◆ **What to produce**:
Below are records to reproduce in full; copy them exactly but keep the pictures out.

◆ **Exercise materials**:
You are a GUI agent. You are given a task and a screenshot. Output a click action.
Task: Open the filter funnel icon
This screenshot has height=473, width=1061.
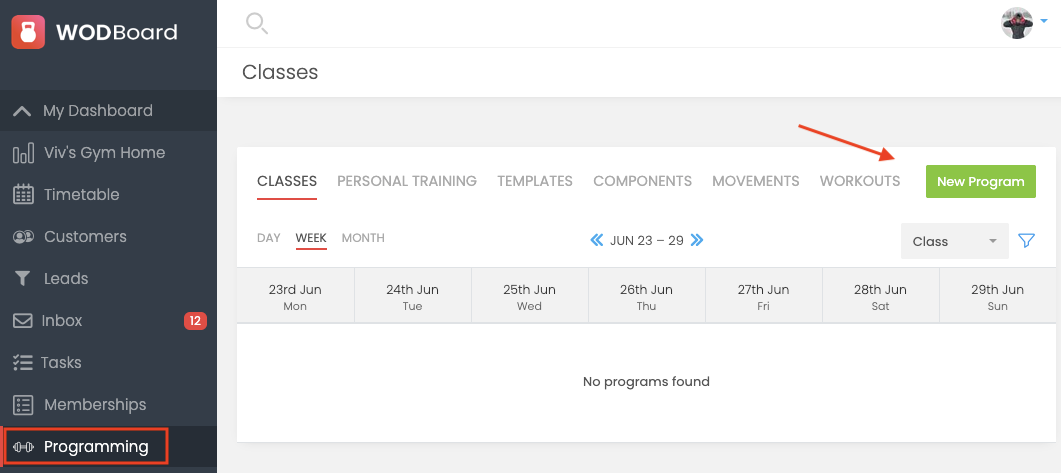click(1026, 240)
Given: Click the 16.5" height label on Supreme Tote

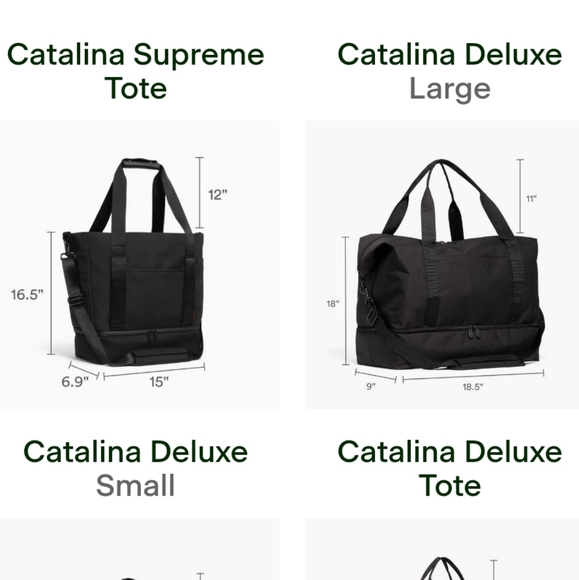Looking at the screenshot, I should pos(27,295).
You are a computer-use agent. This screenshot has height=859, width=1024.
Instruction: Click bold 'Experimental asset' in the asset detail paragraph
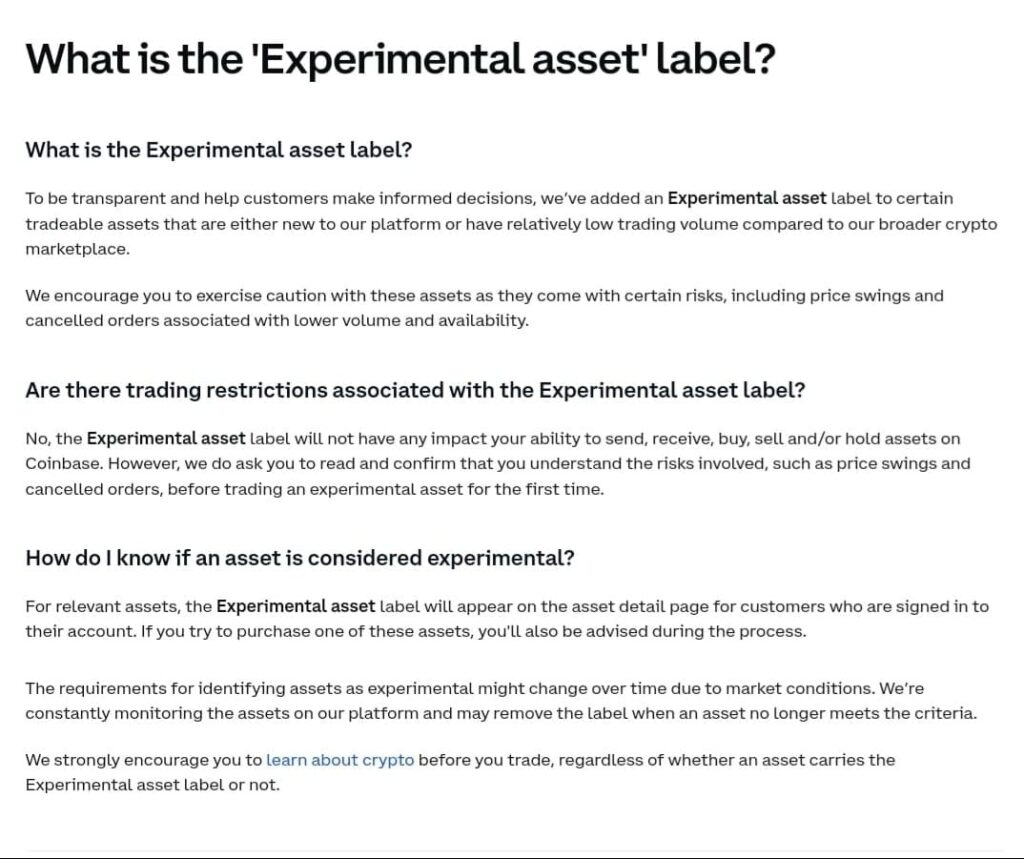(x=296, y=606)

◆ **Reply to the task**:
You are a GUI agent. You are given a task and a screenshot. Output a click action.
Task: Open the filter funnel icon
This screenshot has height=473, width=1061.
click(1026, 240)
Given: Click the 16.5" height label on Supreme Tote

Looking at the screenshot, I should pos(27,295).
You are a computer-use agent. This screenshot has height=859, width=1024.
Instruction: Click bold 'Experimental asset' in the asset detail paragraph
(x=296, y=606)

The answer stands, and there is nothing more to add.